Resistance to targeted therapies is a complex and multifactorial process that culminates in the selection of a cancer clone with the ability to evade treatment. Chronic myeloid leukemia (CML) was the first malignancy recognized to be associated with a genetic alteration, the t(9;22)(q34;q11). This translocation originates the BCR-ABL1 fusion gene, encoding the cytoplasmic chimeric BCRABL1 protein that displays an abnormally high tyrosine kinase activity. Although the vast majority of patients with CML respond to Imatinib, a tyrosine kinase inhibitor (TKI), resistance might occur either de novo or during treatment. In CML, the TKI resistance mechanisms are usually subdivided into BCR-ABL1-dependent and independent mechanisms.
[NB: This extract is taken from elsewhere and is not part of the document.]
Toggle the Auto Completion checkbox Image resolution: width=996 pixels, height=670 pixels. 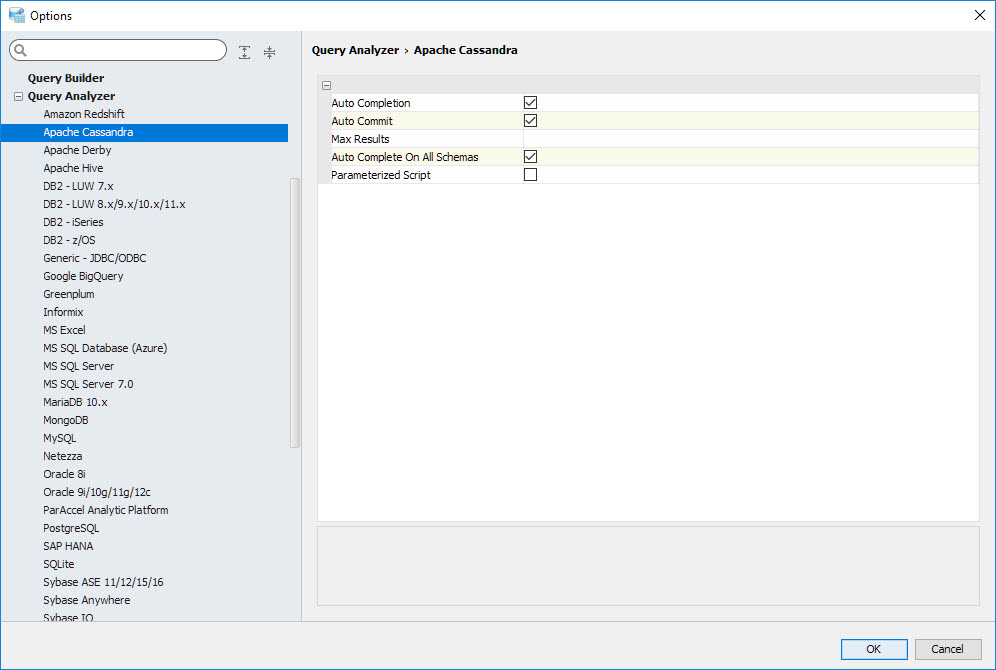531,103
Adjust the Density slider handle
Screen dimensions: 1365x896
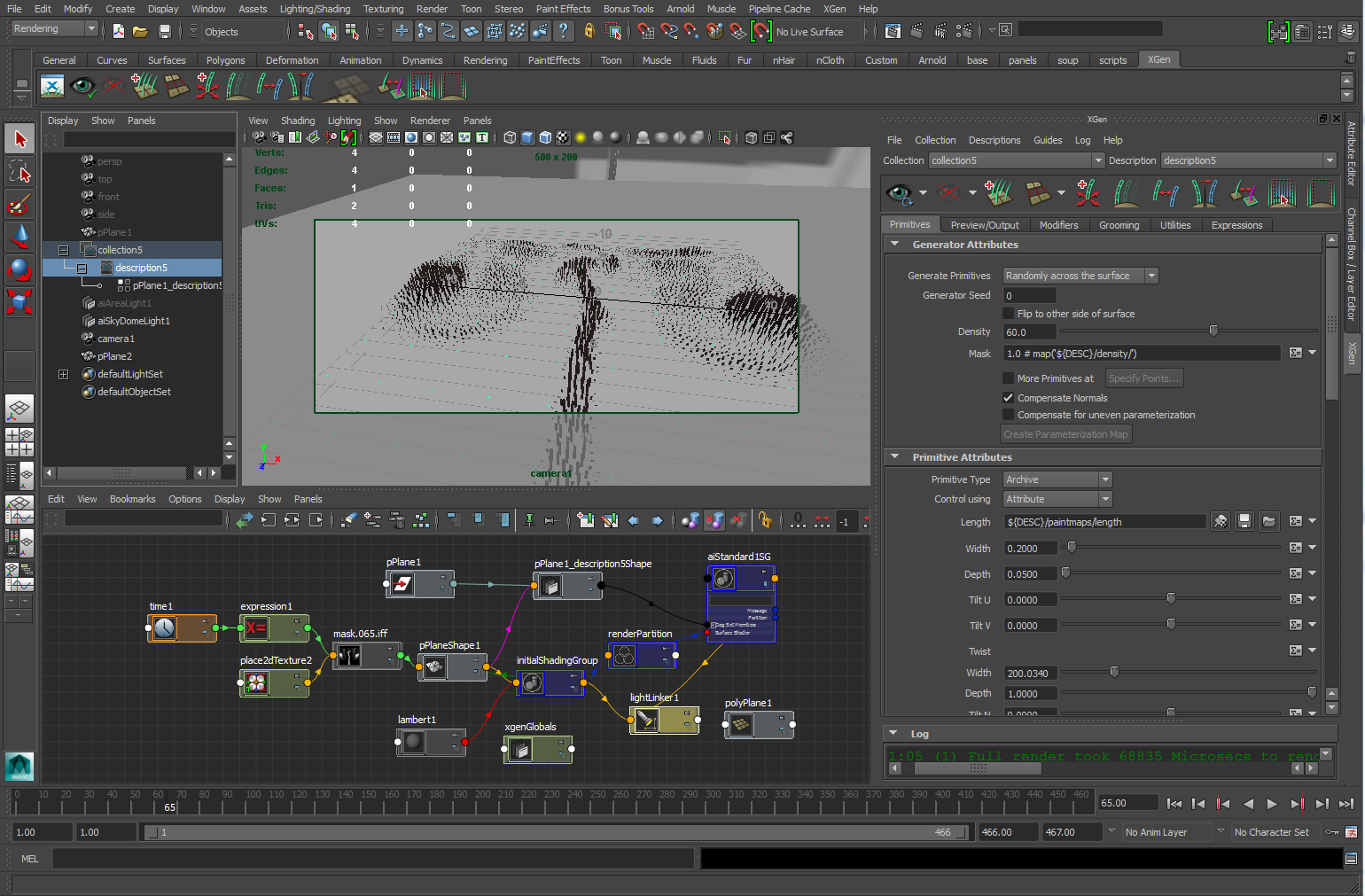coord(1213,331)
Furthermore, patients’ compliance/adherence to therapy is critical to CML management. Techniques with enhanced sensitivity like NGS and dPCR, the use of artificial intelligence (AI) techniques, and the development of mathematical modeling and computational prediction methods could reveal the underlying mechanisms of drug resistance and facilitate the design of more effective treatment strategies for improving drug efficacy in CML patients. Here we review the molecular mechanisms and other factors involved in resistance to TKIs in CML and the new methodologies to access these mechanisms, and the therapeutic approaches to circumvent TKI resistance.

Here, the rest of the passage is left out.